OUTONOA manhã veio junto com uma brisa fresca outonal. Contemplei o quintal de casa e observei que as sombras das árvores haviam trocado de lugar em uma dança natural de desenhos intrigantes.
Dias nublados, manhãs frias, a cor cinza predominando, pergunto-me, estará a minha alma com energia armazenada suficiente para enfrentar o cinza, o frio e a sombra?
Livros na estante cobertos de pó, sufocados, em último suspiro pedem para ser lidos e apreciados.
Em um canto do quarto das bugigangas uma estufa elétrica, saudosa da corrente que a alimenta, aguarda sua reintegração à sala de estar.
No mercado colonial, um vinho tinto de garrafão, produzido nos vinhais de Bento, tira um leve sono antes de vir parar em minha adega.
Pipocas de microondas causam câncer. E o quê não causa? Responda-me o cientista de plantão.
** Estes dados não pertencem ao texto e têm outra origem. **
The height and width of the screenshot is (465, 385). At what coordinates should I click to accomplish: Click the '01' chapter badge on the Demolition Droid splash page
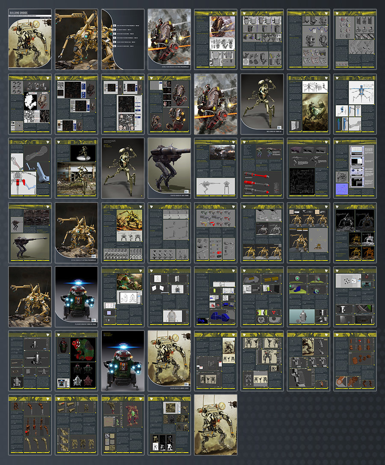(187, 63)

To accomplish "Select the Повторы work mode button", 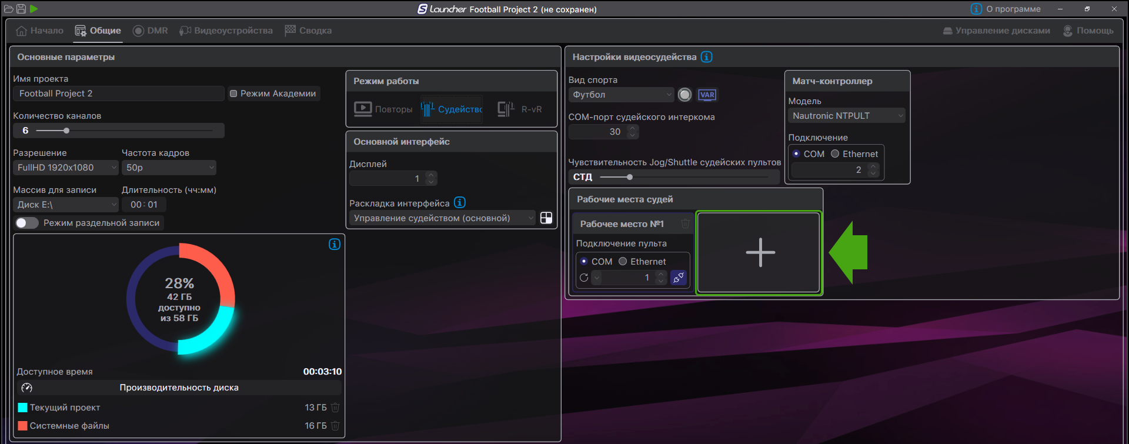I will 383,109.
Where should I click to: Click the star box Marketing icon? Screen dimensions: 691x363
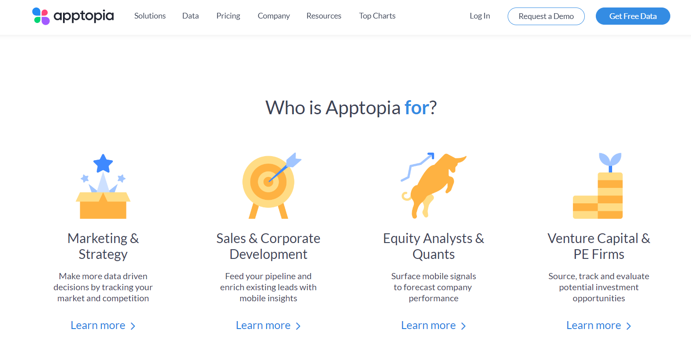tap(103, 186)
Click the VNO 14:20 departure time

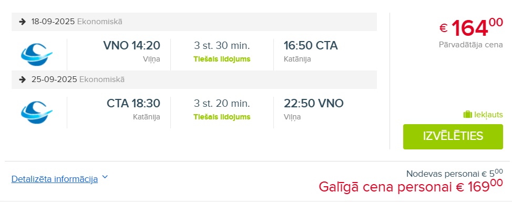point(131,45)
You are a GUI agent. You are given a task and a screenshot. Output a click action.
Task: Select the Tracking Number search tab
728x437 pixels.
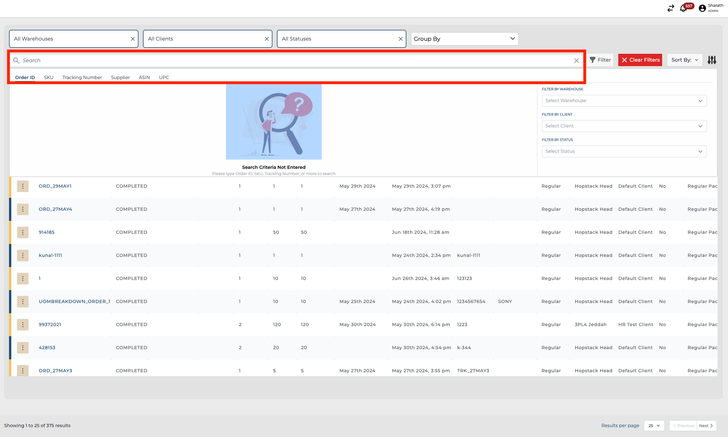[x=82, y=77]
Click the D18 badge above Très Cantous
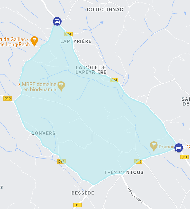Screen dimensions: 190x209 [138, 161]
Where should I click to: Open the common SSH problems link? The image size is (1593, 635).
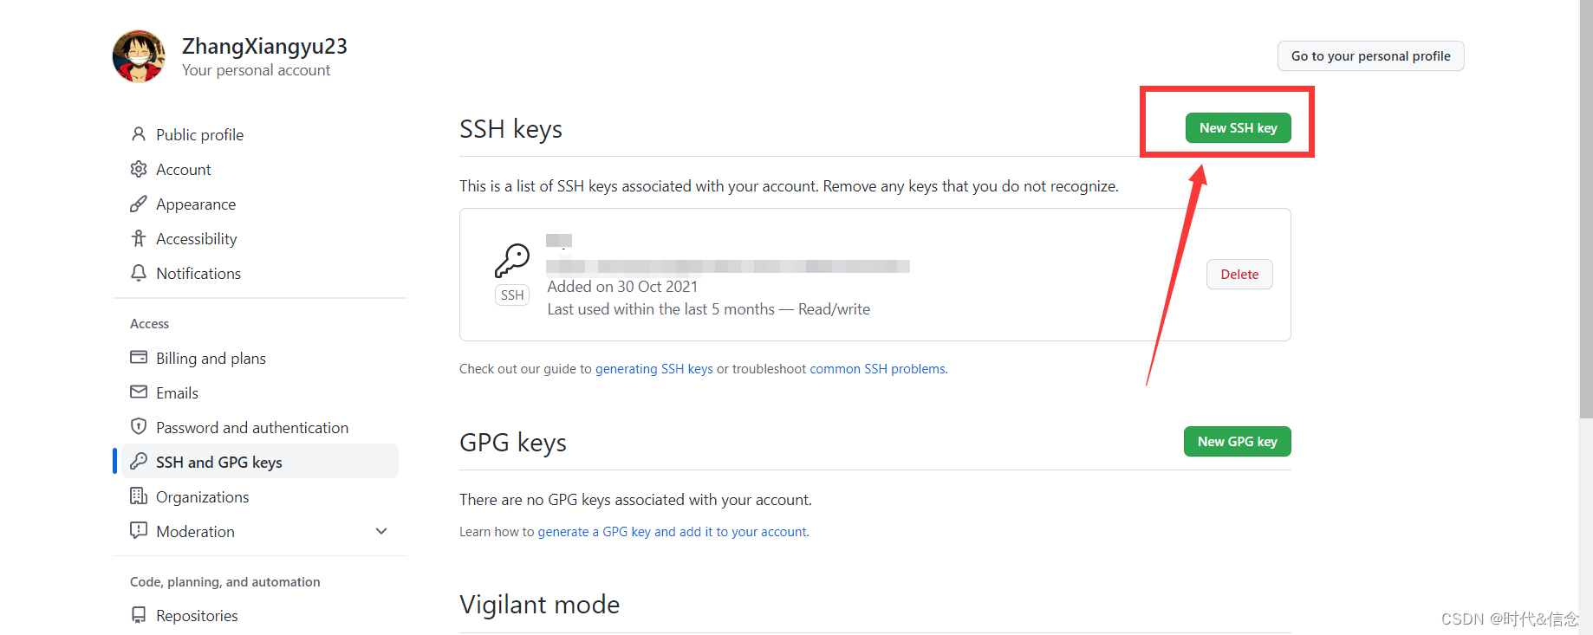pyautogui.click(x=877, y=369)
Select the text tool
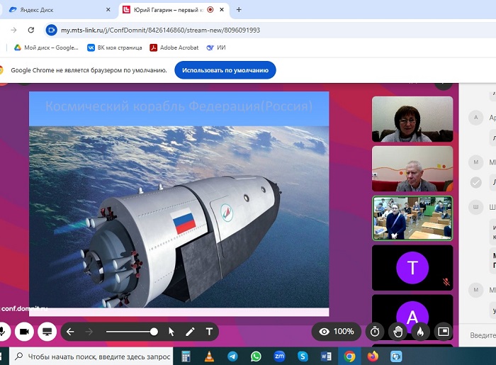Image resolution: width=496 pixels, height=365 pixels. click(209, 331)
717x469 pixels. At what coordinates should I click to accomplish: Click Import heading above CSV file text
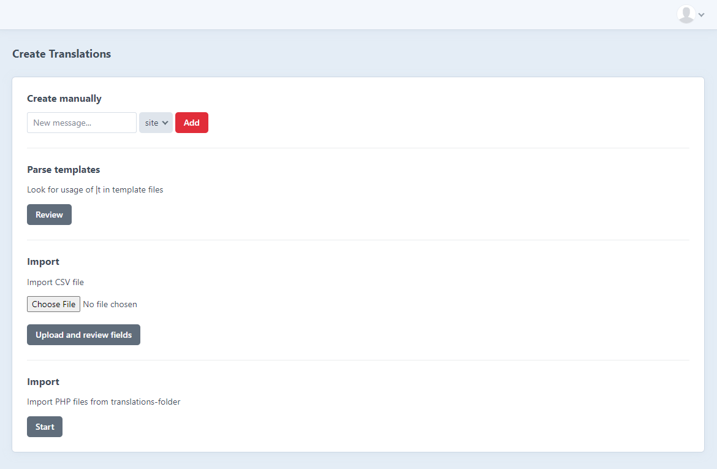coord(43,261)
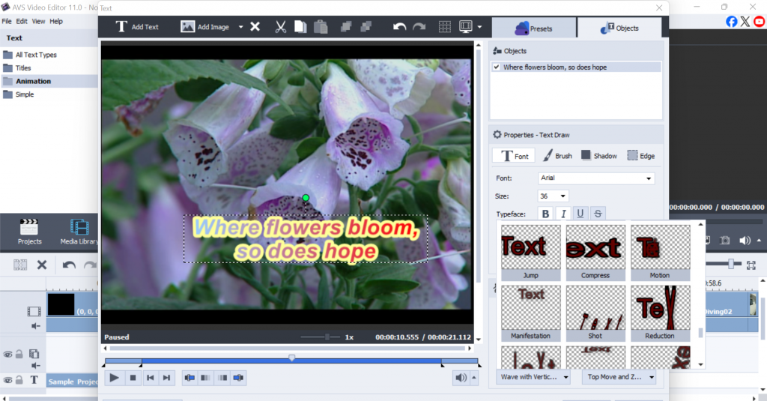This screenshot has width=767, height=401.
Task: Select the Jump animation thumbnail
Action: click(x=530, y=251)
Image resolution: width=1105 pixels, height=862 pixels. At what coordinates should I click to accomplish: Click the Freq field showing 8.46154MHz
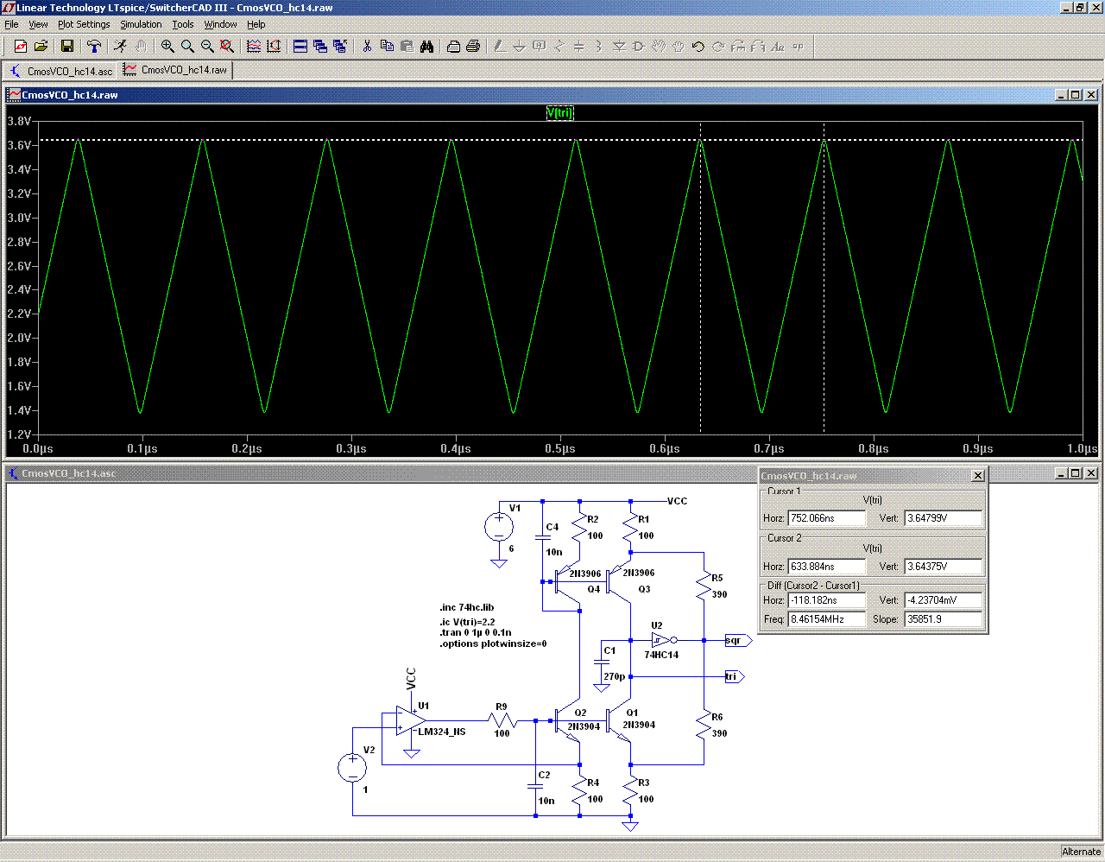tap(826, 619)
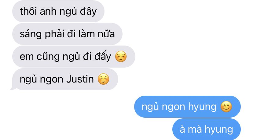253x140 pixels.
Task: Click the word "cũng" in the third message
Action: click(48, 57)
Pipocas de microondas, as quero sim, sabores variados, manteiga, queijo, tradicional, canela, mel, vou resgatá-las das gôndolas frias do mercado e fazê-las pular de alegria no forno quentinho.
E a erva buena, trazida de Venâncio, espantará de vez o fantasma que acinzenta a alma, bastará uma cuia do amargo para aquecer as profundezas do meu ser e colocar um sol a brilhar e fortalecer meu espírito.
E, quem sabe, revigorada, terei mais que um simples cobertor a esquentar meu corpo quando o rigor do inverno entrar intrépido pelas frestas da janela do quarto de dormir.